SOURCE DATA:

━━━━━━━━━━━━━━━━━━━━

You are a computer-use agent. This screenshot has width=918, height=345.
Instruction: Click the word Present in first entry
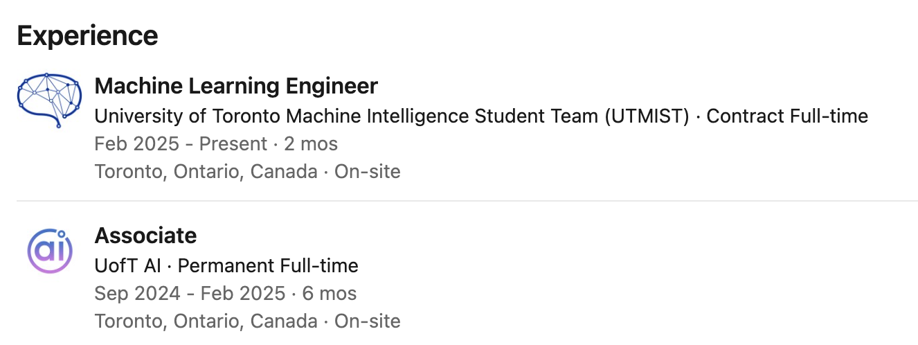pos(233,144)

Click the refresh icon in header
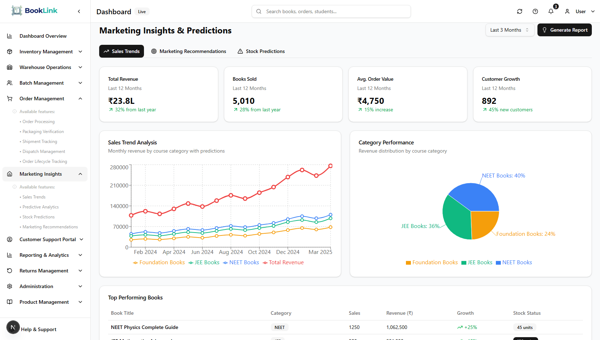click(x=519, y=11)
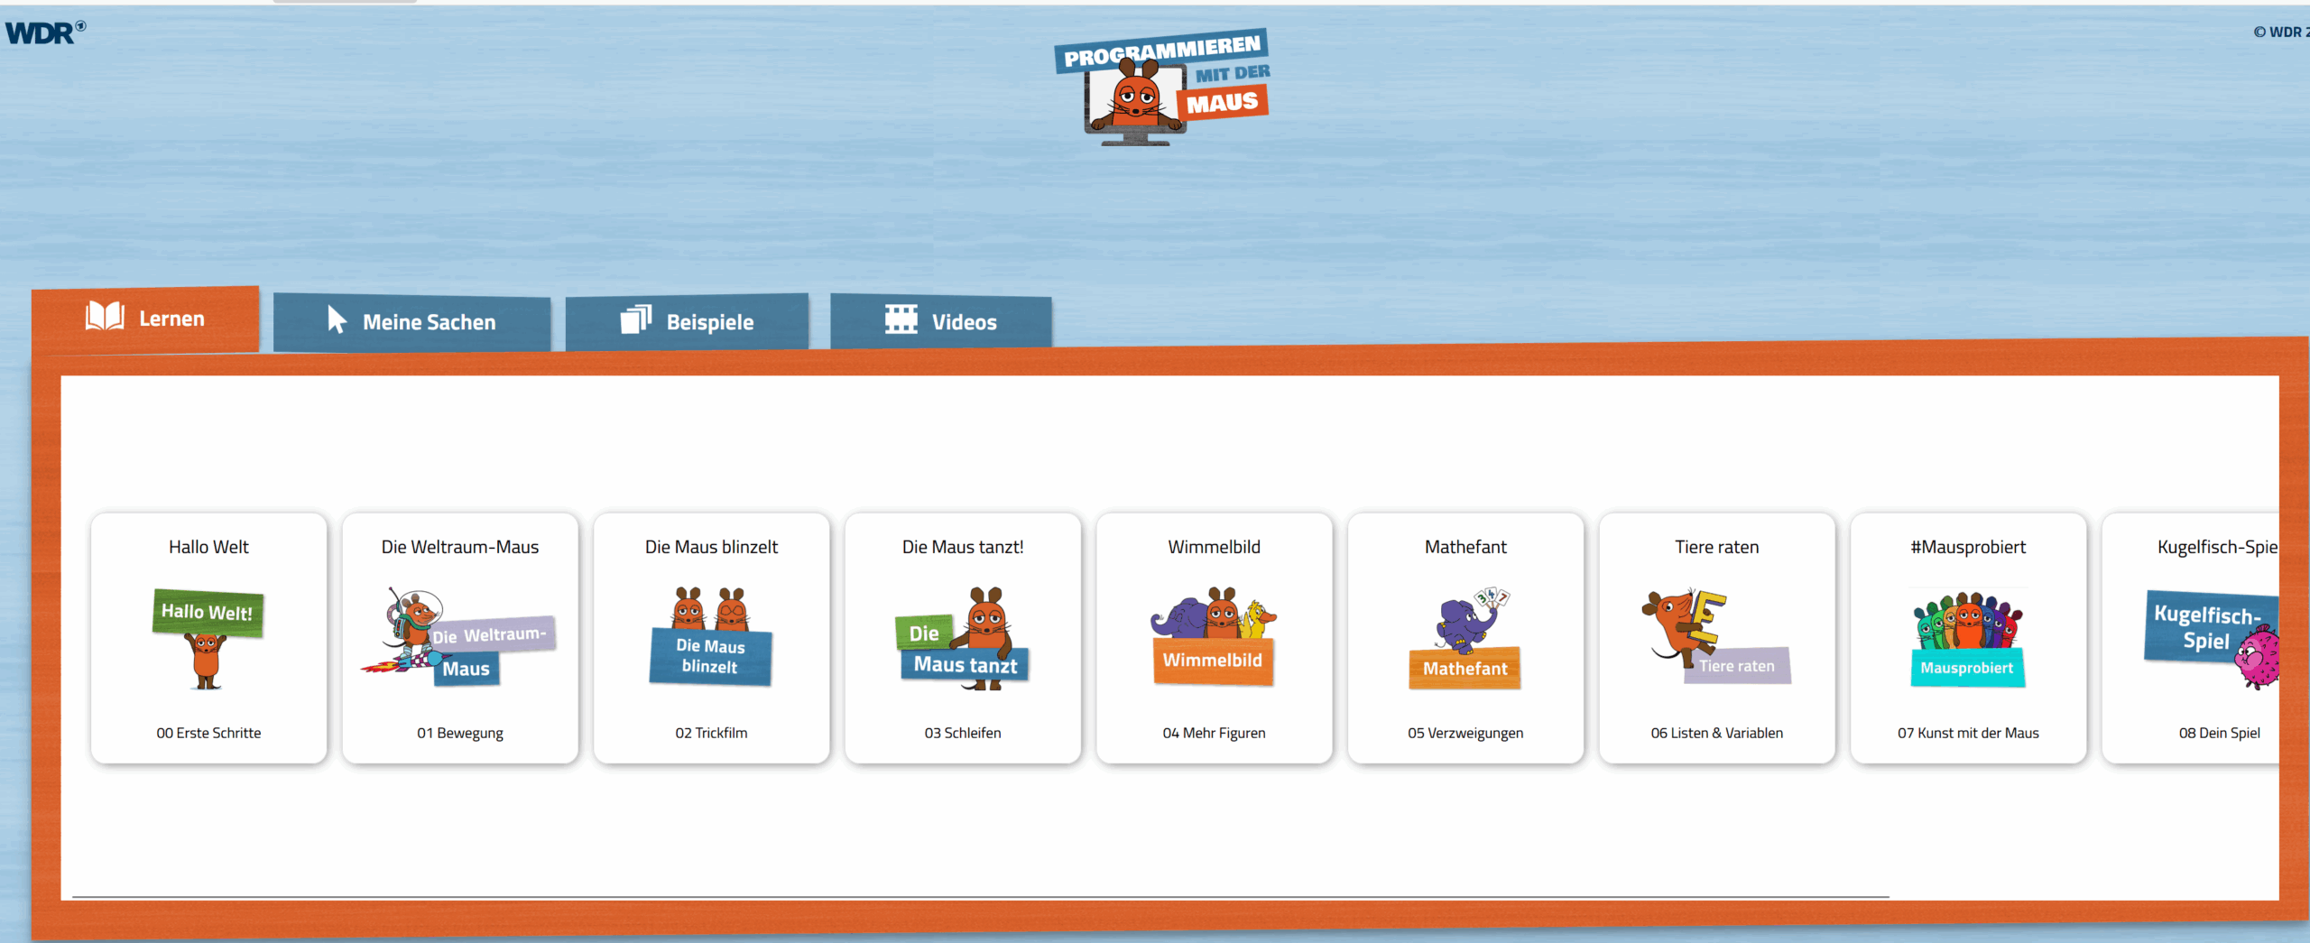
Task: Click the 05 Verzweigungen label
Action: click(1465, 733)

━━━━━━━━━━━━━━━━━━━━

INSTRUCTIONS FOR THE TASK: Print all data above verbatim, except pictures.

SOLVED PROBLEM:
You are a computer-use agent. This screenshot has width=918, height=345.
Instruction: Click the word Present in first entry
pos(233,144)

Click the refresh icon in header
click(x=519, y=11)
Task: Click the 05 Verzweigungen label
Action: click(1465, 733)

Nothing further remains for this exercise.